Operationalising Data Science is something of a difficult question for us here at Elastacloud, given the wealth of options available (AzureML, Spark, python web service etc). Recently as part of Renewables we’ve been updating our model to the latest and greatest and wanted to move away from using AzureML, which is notoriously bad at scaling. We are investigating a number of long term solutions to this problem, which will most likely involve DataBricks (spark) and ML Pipelines. In the short term we wanted to prove out a solution using Azure Machine Learning Model Management. This provides capabilities such as;
Tracking models in production
Deploying models to production through AzureML Compute Environment with Azure Container Service and Kubernetes
Creating Docker containers with the models and testing them locally
Automated model retraining
Capturing model telemetry for actionable insights.
Once the appropriate artifacts have been created it’s a small set of simple steps to deploy that given model as a web service. One big advantage is the ability to scale the number of nodes in the container service, giving us significantly more control over Azure ML. We can always deploy the derived docker container into other environments should we choose.

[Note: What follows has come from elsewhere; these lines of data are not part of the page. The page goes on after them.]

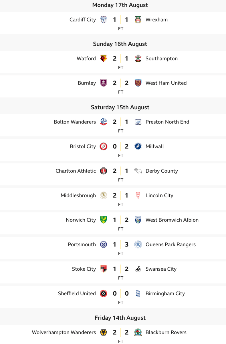Click the Burnley crest icon
The height and width of the screenshot is (344, 226).
[x=104, y=83]
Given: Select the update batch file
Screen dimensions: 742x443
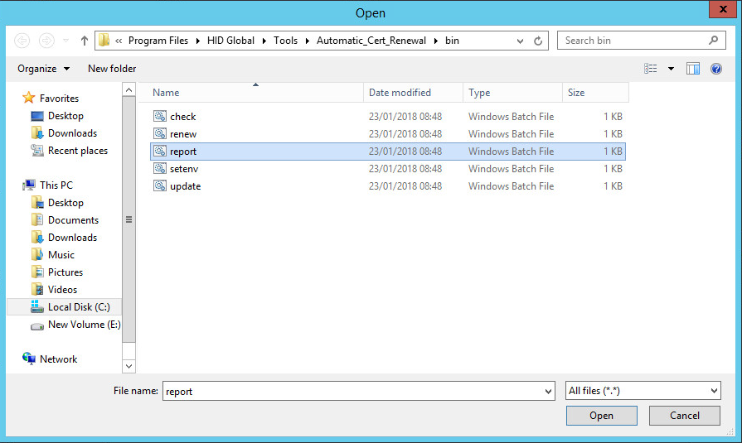Looking at the screenshot, I should [x=185, y=186].
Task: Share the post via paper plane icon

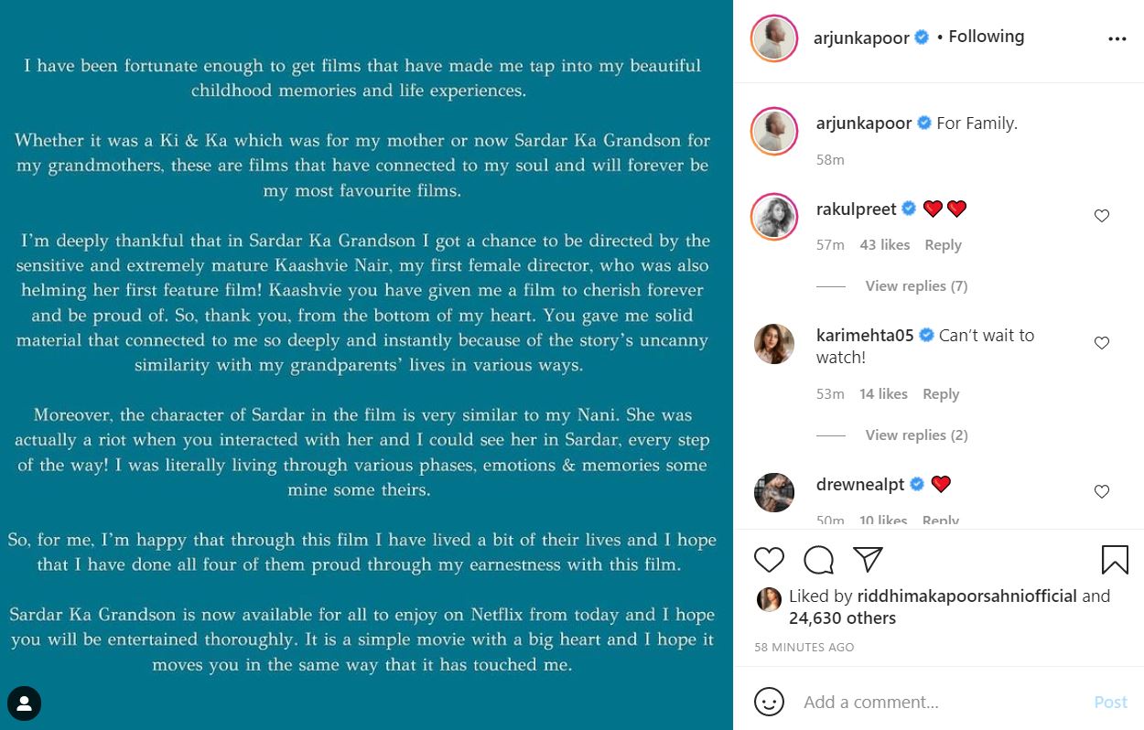Action: point(867,559)
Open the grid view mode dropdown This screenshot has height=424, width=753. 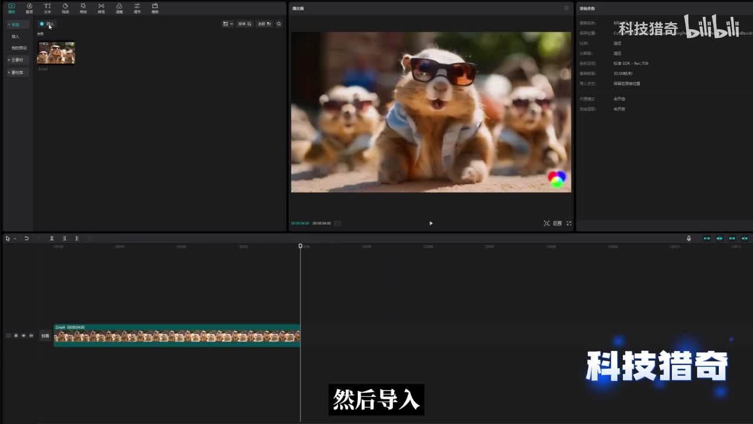[228, 24]
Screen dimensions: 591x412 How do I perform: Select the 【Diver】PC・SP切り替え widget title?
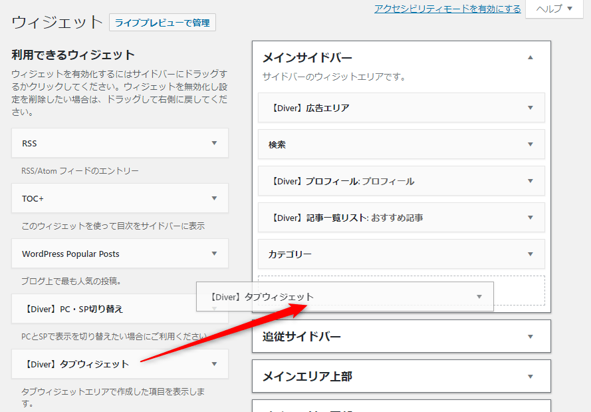73,309
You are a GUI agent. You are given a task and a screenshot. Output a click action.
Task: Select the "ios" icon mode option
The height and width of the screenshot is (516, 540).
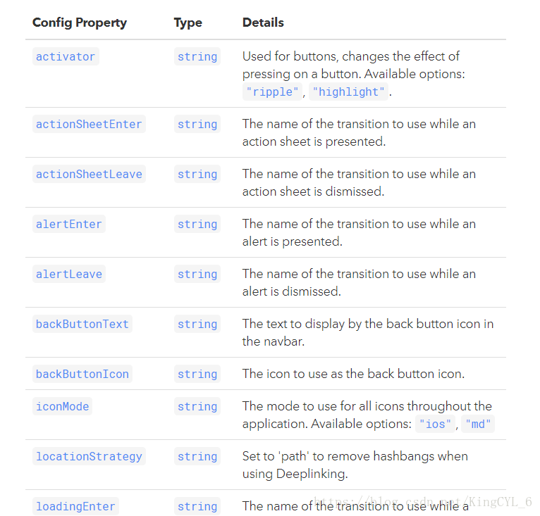(435, 424)
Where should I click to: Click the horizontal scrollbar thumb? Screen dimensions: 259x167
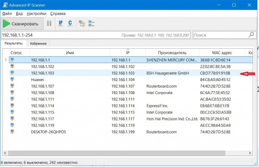117,153
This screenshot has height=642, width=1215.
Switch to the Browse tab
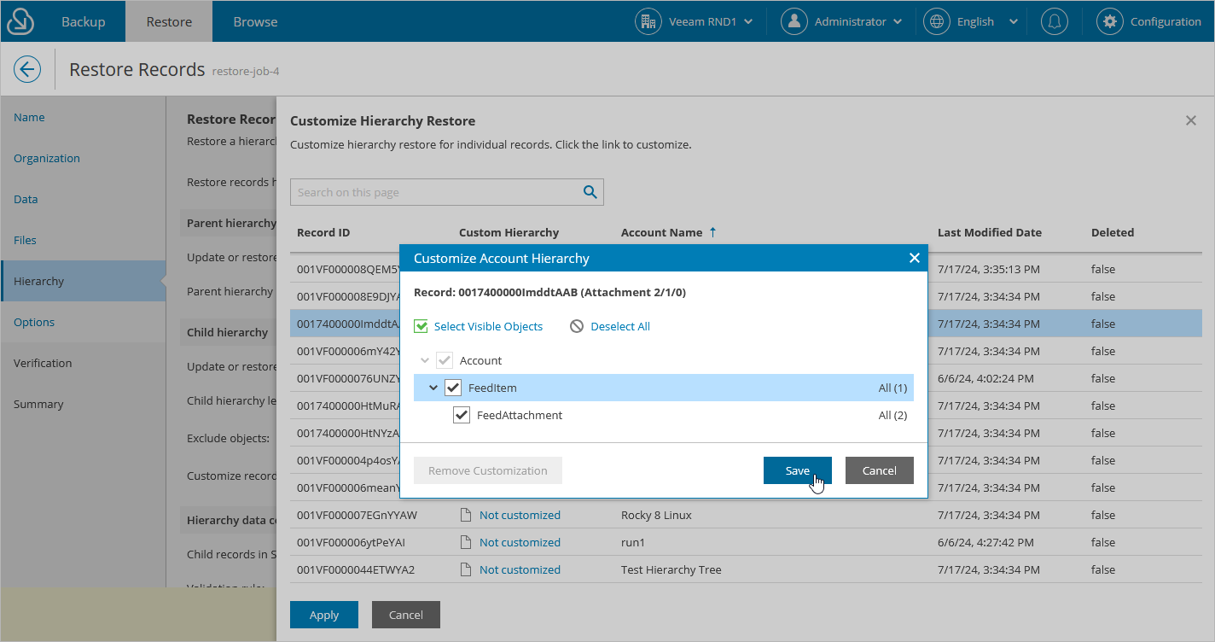click(255, 21)
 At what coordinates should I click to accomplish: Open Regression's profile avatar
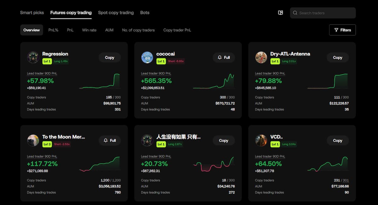[x=33, y=57]
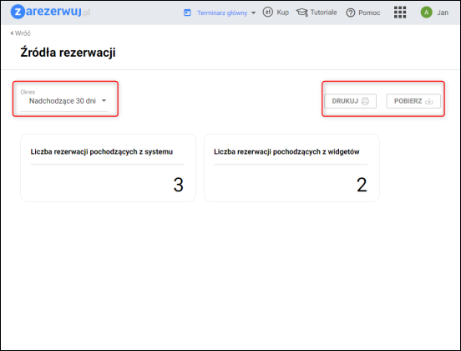461x351 pixels.
Task: Open the apps grid icon
Action: click(x=400, y=13)
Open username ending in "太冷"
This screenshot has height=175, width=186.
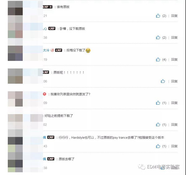click(46, 50)
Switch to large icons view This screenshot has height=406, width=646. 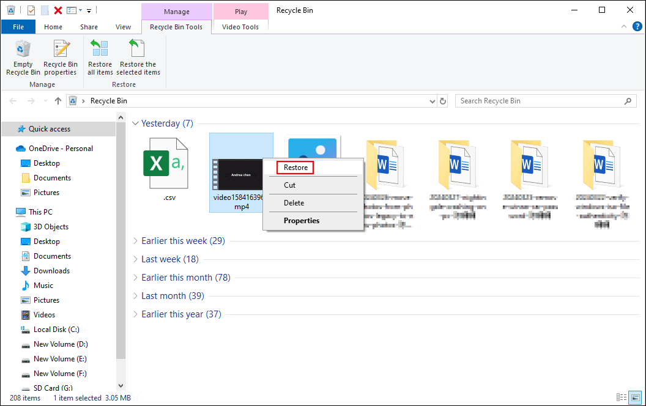[x=635, y=397]
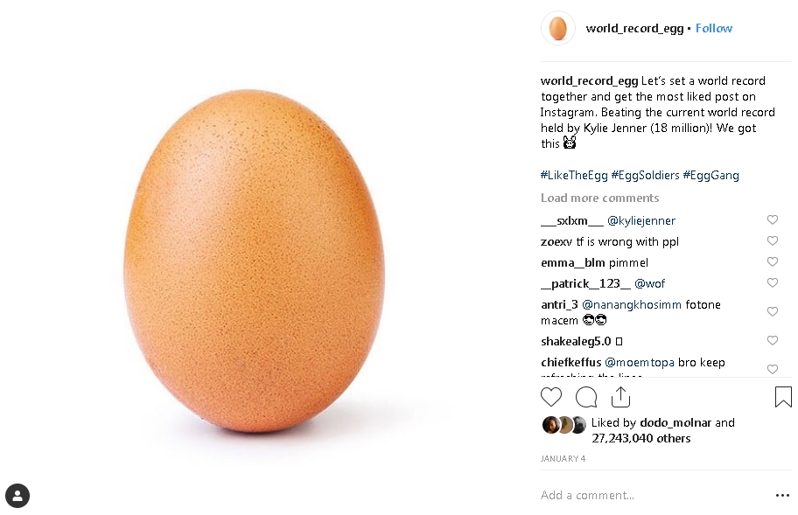This screenshot has width=798, height=515.
Task: Open the #EggSoldiers hashtag link
Action: pyautogui.click(x=645, y=175)
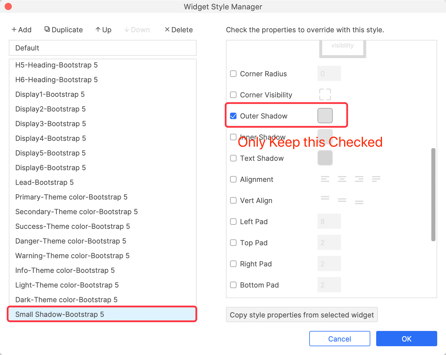Image resolution: width=446 pixels, height=355 pixels.
Task: Enable the Text Shadow checkbox
Action: [233, 158]
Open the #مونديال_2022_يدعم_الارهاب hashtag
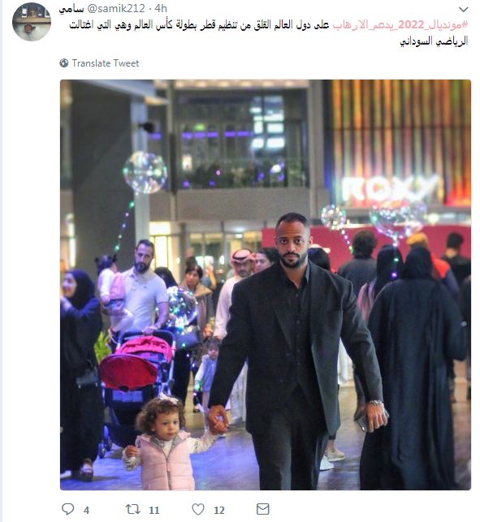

However, I digress, the purpose of this post is primarily around how we dealt with integrating this into our existing application. Originally, the AzureML model was invoked directly from an Azure Stream Analytics (ASA) instance (via a UDF). This was not possible using Azure Model Management. Instead, we restricted our ASA to emit the data for which we wanted to make predictions to an Event Hub. We wrote an Azure Function with an Event Hub Trigger (yes, we could call this directly from ASA, but that tightly couples us and inhibits our ability to hive off this stream for other purposes). This Azure Function emits to another Event Hub from which an ASA job reads and write the predictions to a database.
One problem that did keep cropping up during testing was a “Too many requests for service irrmodel (overloaded)” error. This as you can imagine was somewhat unexpected given we have a service that should be responsive to whatever we want to throw at it. It took us a while to track down and understand, but, long story short, the Azure Function was pulling messages off the event hub at too high a rate. Given by default it will attempt to process 64 messages at a time and given ASA batches messages it writes to event hub (~600 messages packed into a single event hub message) we were in effect trying to process ~38400 messages at a time. We reduced this by overriding the defaults in host.json and coupled with batching requests in the Azure Function the error was avoided. The problem now is to figure out the optimal values for message throughput and parallel invocation of the deployed model.